Acho que, de todos os filmes que poderia ter feito, esse é o que melhor representa esse momento da minha vida, que é o de busca. Hiroshima é um passeio interior por uma terra arrasada, uma viagem sem destino, mas que deixa claro que há coisas das quais não se pode escapar. É uma comédia estranha, mas uma comédia do princípio ao fim. Em Hiroshima estão expostas coisas que havia pensado com Juan, como o propósito de fazer um filme sobre um personagem extraviado. Também estão todas as minhas influências: as histórias em quadrinhos, o rock, o cinema. E Juan, claro, como influência permanente nos últimos dez anos da minha vida.


Carrego Juan comigo o tempo todo, às vezes até demais. Não é algo que dependa da minha vontade. Ele está aí, e minha homenagem a ele é me levantar e respirar todos os dias. Penso nele quando vejo coisas de que ele gostaria. Há coisas que queria ter visto com ele: as séries Little Britain e Peep Show, os filmes dos nossos amigos, os meus filmes. Sinto saudades de nossas conversas obstinadas, das ligações telefônicas às 2 da manhã só para terminarmos discutindo se Daniel Rey (produtor musical da banda de punk rock norte-americana Ramones) merecia mais crédito que Johnny Ramone por ter escrito as letras de algumas canções.

"Como teria feito Ruan Rebella"

Não sinto sua falta no set ou quando estou escrevendo. Nesses momentos, sempre fomos indivíduos com pontos de vista próprios. Por isso, discutíamos bastante, como é normal, mas as discussões terminavam antes da rodagem. Muitas vezes, também, sabíamos tudo o que tínhamos que fazer sem precisar falar nada. Contam que Billy Wilder, que foi o melhor diretor de cinema do mundo, tinha no seu escritório um cartaz que dizia: “Como teria feito Lubitsch (Ernst Lubitsch, ator e diretor de cinema alemão)?”, a quem recorria nos momentos de dúvida. Eu não tenho um cartaz, mas sei “como teria feito Rebella” e sei que às vezes não tinha razão. Em outras, sim, e sigo seu conselho.

A ideia de Hiroshima surgiu um pouco antes de sua morte. Estávamos escrevendo um roteiro novo e eu via que se tratava de um projeto que iria tomar tempo. Queria filmar algo menor e então me ocorreu falar sobre o meu irmão e combinamos que, se fizesse esse filme, o rodaria sozinho. Meu irmão é um cara calado, muito inteligente. Prefere não estudar nem trabalhar. Quando se vê encurralado, aceita algum trabalho que realiza meticulosamente, como se do fato de embalar biscoitos dependesse o destino da humanidade.
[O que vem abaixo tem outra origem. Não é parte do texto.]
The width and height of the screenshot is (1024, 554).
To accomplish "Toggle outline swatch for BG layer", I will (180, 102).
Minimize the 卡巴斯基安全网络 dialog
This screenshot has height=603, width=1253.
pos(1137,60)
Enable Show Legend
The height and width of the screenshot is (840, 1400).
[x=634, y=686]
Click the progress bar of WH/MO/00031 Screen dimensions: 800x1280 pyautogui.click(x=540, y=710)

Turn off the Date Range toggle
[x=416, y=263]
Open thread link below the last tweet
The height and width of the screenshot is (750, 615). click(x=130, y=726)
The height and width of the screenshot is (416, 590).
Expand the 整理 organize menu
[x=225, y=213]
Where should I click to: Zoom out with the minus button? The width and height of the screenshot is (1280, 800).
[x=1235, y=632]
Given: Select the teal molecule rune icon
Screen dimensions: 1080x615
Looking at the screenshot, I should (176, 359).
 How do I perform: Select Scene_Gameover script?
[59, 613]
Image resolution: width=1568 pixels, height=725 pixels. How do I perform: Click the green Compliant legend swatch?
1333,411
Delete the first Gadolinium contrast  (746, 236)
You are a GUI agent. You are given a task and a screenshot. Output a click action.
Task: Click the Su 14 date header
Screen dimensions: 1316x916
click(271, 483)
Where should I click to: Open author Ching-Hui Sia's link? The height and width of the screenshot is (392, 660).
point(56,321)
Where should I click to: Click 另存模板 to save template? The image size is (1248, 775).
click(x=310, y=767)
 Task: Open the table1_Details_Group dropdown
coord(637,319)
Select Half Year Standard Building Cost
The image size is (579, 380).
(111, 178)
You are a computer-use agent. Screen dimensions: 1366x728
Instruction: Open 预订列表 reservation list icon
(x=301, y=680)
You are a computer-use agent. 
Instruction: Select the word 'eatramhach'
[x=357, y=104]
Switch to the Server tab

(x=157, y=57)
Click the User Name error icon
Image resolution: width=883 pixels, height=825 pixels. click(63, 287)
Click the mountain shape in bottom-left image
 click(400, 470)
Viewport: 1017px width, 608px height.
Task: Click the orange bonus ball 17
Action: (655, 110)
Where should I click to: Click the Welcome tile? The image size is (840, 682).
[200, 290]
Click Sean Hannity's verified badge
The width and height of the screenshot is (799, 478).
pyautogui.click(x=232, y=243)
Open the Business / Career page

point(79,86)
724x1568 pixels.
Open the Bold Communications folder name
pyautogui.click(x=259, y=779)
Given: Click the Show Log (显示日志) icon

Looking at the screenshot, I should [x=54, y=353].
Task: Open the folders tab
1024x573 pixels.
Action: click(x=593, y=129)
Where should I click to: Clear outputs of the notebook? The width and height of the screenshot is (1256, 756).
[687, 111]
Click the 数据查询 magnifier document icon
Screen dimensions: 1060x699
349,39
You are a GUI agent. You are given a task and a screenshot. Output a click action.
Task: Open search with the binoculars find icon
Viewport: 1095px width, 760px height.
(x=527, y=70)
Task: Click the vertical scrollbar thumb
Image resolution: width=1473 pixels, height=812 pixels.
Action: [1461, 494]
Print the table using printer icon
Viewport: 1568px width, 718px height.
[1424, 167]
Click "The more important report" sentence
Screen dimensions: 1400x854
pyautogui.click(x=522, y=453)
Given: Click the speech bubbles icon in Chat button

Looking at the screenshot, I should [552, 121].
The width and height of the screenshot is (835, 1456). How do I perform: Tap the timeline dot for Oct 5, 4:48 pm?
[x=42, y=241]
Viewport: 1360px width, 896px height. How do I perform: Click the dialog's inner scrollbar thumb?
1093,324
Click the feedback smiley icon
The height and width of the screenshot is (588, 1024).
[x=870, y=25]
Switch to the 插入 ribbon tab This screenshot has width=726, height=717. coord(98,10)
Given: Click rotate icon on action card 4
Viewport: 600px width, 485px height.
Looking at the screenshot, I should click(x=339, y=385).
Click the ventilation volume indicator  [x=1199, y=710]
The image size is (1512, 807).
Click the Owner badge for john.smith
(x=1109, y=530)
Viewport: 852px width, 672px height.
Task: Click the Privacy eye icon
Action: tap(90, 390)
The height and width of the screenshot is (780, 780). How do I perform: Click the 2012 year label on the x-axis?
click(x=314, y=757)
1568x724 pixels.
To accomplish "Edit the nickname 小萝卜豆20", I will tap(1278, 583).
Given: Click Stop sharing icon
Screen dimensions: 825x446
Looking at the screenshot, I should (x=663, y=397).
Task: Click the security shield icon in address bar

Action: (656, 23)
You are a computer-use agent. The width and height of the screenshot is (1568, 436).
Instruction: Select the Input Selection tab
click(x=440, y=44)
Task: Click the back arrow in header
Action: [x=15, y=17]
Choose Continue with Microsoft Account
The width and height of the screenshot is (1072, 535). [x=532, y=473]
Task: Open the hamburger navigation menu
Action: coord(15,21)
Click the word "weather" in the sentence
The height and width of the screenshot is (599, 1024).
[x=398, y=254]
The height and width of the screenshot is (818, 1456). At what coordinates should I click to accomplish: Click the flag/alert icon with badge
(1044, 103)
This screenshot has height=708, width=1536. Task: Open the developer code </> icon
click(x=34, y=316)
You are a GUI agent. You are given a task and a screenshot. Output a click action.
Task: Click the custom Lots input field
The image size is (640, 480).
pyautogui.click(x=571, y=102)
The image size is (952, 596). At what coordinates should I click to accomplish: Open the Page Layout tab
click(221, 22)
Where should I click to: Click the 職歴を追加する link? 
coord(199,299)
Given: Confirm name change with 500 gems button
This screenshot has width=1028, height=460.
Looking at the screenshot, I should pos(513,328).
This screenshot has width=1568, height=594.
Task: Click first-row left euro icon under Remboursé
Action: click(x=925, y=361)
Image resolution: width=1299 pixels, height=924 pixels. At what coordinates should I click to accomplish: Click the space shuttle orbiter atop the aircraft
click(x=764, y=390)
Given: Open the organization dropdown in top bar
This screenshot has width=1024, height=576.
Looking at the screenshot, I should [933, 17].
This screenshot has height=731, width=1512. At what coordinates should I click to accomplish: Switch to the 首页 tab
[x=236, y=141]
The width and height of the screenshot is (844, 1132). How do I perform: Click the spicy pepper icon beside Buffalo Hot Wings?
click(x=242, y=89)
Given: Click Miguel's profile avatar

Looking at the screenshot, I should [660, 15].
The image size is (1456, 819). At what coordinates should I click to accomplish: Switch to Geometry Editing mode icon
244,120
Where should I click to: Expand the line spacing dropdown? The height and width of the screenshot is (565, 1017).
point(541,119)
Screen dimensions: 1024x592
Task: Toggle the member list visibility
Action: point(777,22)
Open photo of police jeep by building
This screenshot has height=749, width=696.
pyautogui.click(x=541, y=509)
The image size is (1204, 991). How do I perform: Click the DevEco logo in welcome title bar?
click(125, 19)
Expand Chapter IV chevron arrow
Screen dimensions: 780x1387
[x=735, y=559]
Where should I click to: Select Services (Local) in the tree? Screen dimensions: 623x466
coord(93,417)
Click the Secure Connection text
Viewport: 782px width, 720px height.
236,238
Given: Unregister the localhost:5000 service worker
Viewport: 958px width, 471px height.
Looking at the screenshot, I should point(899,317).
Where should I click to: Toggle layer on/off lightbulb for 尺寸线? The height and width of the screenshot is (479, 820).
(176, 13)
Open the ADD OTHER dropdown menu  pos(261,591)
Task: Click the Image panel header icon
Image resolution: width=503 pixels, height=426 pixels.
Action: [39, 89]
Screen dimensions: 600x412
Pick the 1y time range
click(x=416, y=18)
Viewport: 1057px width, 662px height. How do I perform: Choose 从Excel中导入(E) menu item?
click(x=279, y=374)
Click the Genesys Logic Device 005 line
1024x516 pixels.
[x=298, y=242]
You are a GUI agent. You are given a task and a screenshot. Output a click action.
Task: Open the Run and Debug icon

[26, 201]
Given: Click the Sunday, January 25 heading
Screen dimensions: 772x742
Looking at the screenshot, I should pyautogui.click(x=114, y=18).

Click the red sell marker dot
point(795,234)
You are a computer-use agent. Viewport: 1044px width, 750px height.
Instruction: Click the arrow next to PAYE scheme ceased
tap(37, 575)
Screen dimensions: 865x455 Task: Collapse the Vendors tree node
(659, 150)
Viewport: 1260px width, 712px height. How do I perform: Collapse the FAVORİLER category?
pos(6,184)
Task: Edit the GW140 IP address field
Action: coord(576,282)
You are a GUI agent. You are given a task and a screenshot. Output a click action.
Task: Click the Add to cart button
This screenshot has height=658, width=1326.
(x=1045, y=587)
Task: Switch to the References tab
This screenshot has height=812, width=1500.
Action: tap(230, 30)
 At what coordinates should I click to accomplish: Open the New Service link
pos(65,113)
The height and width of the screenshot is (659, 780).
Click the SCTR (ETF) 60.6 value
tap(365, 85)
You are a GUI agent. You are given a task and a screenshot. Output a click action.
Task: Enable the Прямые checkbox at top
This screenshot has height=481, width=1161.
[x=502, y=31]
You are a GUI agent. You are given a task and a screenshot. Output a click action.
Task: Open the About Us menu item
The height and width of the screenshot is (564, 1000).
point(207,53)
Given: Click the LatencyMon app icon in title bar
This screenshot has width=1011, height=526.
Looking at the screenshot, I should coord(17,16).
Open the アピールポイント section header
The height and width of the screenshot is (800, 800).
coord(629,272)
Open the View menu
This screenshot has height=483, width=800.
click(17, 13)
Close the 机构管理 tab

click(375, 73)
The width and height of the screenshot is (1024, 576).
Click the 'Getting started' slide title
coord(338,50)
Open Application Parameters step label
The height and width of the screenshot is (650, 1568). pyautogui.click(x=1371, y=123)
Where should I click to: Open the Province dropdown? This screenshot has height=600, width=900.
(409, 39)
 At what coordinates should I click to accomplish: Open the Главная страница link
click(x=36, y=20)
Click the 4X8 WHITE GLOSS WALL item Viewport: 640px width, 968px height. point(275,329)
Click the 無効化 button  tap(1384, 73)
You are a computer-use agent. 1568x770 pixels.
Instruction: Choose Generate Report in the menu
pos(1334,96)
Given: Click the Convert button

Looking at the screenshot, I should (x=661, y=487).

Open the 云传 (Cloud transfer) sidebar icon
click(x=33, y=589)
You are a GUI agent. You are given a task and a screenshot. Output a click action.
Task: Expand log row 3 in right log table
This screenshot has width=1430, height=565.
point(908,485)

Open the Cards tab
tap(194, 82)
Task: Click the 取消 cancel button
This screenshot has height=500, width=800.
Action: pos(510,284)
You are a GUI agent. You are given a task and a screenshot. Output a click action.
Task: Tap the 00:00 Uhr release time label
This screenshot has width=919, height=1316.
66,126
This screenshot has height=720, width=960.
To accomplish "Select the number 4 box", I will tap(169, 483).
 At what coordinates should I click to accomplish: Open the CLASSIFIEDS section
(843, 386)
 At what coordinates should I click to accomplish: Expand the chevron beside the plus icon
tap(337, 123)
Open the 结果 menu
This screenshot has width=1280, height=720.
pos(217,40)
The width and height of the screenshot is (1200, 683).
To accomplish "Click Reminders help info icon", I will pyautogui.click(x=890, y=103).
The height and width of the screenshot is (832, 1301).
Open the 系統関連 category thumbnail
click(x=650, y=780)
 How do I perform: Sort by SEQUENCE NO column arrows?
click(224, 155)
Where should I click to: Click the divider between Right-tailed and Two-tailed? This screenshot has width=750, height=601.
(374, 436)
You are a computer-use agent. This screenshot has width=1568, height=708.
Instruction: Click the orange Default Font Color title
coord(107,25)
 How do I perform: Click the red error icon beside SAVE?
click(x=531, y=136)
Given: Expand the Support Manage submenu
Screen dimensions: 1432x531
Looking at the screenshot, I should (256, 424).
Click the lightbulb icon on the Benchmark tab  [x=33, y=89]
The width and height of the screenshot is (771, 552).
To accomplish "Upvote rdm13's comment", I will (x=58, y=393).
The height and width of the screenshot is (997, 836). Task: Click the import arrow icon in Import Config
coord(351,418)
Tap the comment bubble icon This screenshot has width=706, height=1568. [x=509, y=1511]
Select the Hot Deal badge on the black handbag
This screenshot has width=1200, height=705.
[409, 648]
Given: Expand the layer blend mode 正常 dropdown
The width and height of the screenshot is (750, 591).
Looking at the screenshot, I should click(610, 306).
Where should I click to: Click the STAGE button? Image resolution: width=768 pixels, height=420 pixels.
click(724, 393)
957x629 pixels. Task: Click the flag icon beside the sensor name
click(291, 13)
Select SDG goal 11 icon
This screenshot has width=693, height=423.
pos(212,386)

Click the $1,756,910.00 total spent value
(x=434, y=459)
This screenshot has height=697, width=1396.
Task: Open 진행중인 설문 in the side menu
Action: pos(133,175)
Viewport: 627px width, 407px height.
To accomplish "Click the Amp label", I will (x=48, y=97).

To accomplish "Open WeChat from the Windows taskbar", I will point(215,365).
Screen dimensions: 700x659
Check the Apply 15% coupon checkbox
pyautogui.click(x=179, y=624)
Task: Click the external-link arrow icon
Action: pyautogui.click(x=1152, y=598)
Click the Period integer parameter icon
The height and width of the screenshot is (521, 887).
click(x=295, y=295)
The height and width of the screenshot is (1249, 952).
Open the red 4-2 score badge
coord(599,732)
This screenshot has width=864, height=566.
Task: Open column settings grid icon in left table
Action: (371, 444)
É um cara estranho e foi ao querer investigar essa esquisitice que comecei a pensar no filme. Nisso Juan morreu, e a ideia desse filme – como as de todos os outros – caiu em uma gaveta, da qual me custou tirar.

Procurei refúgio em um grupo de amigos que estava fazendo o programa de TV semanal de humor político Los Informantes. Comecei como diretor, escrevi roteiros e terminei atuando. Foi uma experiência terapêutica e libertadora. Um dia, a emissora decidiu tirá-lo do ar, e isso coincidiu com uma viagem que fiz à Espanha, onde tive tempo livre e recuperei a vontade de fazer um filme. Era a única coisa que podia filmar naquele momento porque era um assunto que conhecia bem. Senti que se tratava da continuação de algo que havia estado em pausa. Juan era meu amigo, mas sempre fomos diferentes e quisemos coisas diferentes. Ele decidiu não jogar mais. Eu não. Eu quero continuar jogando, ainda que as regras do jogo mudem o tempo todo.